All in all though, on a feature by feature basis for most feature sets Linux does what Vista does and more and is better at doing it even with less powerful hardware. No, I don't want to encourage others to throw older hardware at it. If you can throw as much hardware at Linux as you possibly can. You'll make your life much easier.
There are great things in the world of Linux. The Linux industry is very industrious. We are all benefiting from the opportunities that the industry called Linux is providing the world. With an estimated 100 million Linux users there's potential for every kind of development, including commercial proprietary software such as games.
What the Linux community does need is a solid installer that is cross distro and universal and able to install offline. It also needs much better support for gaming. I use Linux to game and when a game is targetted at OpenGL they play very very very well under Linux. They have advantages that even Windows can't provide due to technical limitations that Windows has. As well, developing under OpenGL opens your market to other platforms, not just Linux--OSX, Windows and Linux are great markets for your OpenGL platform.
Granted Microsoft has used its monopoly power to stint the potential growth of OpenGL (and thus Linux), thus attempting to create another monopoly using that monopoly power. We'll see what happens in the future.
So, get those gaming developers working. Get those universal installer concepts down and get developing. We'll all benefit regardless of which distro holds the lead market share.
Good for Linux. Good for competition. Good for choice. Good for the world.
You can lead a man with reason but you can't make him think.
After trialling Ubuntu for some time on a second machine, two weeks ago I migrated from XP to Ubuntu. I've been using unix systems for a while but I like a few things about Ubuntu. The package management is certainly one of them. The distribution also seems really committed to open source. The migration is going great; the only thing for which I still use XP is Photoshop Elements, and that is in a vmware server session.

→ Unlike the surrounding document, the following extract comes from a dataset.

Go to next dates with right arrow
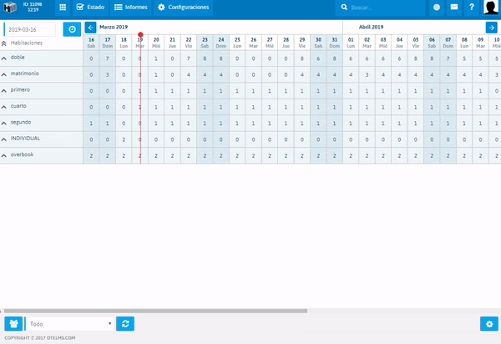 (x=492, y=28)
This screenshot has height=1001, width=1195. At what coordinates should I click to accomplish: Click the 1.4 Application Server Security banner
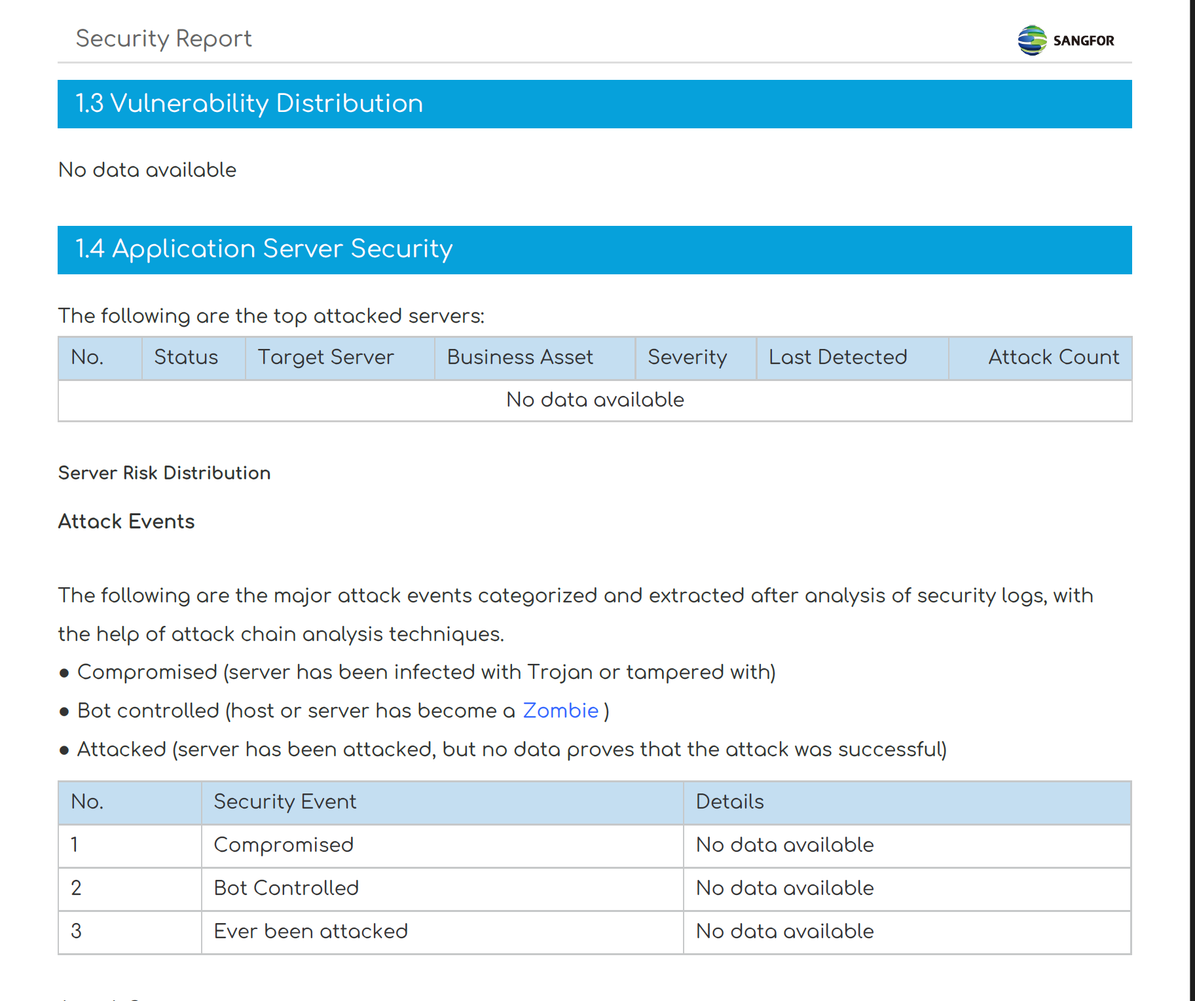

On my second machine I now run Debian.
A lot of people go on about the slow release cycle of Debian. I am starting to wonder about this. There are actually multiple release tracks of Debian, and "testing" could be renamed "Desktop continuous update release" quite honestly, I think. Feisty Fawn was released with an Open Office package in which Base did not really work, and a version of Gnome in which "file roller" uses a drag and drop interface not supported by Nautilus. This has not impressed me. As far as I know, neither problem has been fixed yet. Debian is the natural home of "apt" and maybe Debian understands it better, with the three release streams fully taking advantage of it. One would not have to wait six months for such problems to be fixed, I think.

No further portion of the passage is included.